Frank founder accused of fraud by JPMorgan: Government’s request for scheduling puts her at a disadvantage

The financial aid start-up founder accused of defrauding JPMorgan Chase during its $175 million acquisition of her company says the federal government's effort to pause a civil lawsuit against her would give prosecutors an advantage over her in their criminal case.

The founder of a financial aid start up , accused of defrauding JPMorgan Chase when it acquired her company for $175 million, says that the federal government’s efforts to stop a civil suit against her will give prosecutors a significant advantage in their criminal case.

Charlie Javice was arrested last month on federal fraud charges. She had previously been listed in Forbes’ “30 Under 30”, but her company Frank has since closed. She is also facing multiple lawsuits by the Securities and Exchange Commission and JPMorgan Chase.

She is accused of “fraudulently” inducing the bank to purchase the company by 2021.

The Justice Department stated that Javice faked Frank’s data in order to give the impression that the startup had 4,25 million students as customers. Officials claim that it had less than 300,000.

She denies any wrongdoing.

According to court documents, Alex Spiro, Javice’s attorney, objected on Wednesday to the government’s request to pause SEC’s civil case. This would have allowed Javice to first be tried in the criminal trial.

Spiro stated that the Government made no attempt to hide the fact that the application was designed to gain an advantage in the criminal case. He added that the move would allow the SEC and Government to “play hide-the ball with Ms. Javice as she fights to protect her freedom and livelihood.”

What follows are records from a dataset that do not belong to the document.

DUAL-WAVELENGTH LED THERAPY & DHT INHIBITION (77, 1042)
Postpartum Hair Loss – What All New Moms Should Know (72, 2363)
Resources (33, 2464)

In his filing, he stated that “this is nothing less than an organized government effort to deny Ms. Javice of exculpatory proof critical to her defence and necessary to exonerate” her.

According to a court filing in May, the government argued that its request was “appropriate,” because “any exchange in discovery in the SEC Case will be asymmetrical” and “would allow defendants to circumvent criminal discovery rules in order to improperly tailor their defences in the Criminal Case.”

The Justice Department stated that if discovery were to continue in the SEC Case, it would “risk significant interference” with the Criminal Case. It added that pausing civil proceedings would “preserve resources” for the court because “many issues raised by the civil action would be resolved in Criminal Case.”

Court documents reveal that the SEC has stated it does not take a stance on government efforts.

According to the lawsuit, JPMorgan filed a suit against Javice last year in Delaware federal courts over an alleged fraud. They accused her of lying to “cash out” on Frank’s success and size.

The SEC complaint stated that the bank discovered the discrepancy after sending an email campaign to people Javice claimed were customers. However, only a small number of responses came in.

Javice denied the bank’s accusations, and filed a counterclaim. She claimed that the bank “cannot prove their outlandish allegations” and had “compromised [her] reputation.”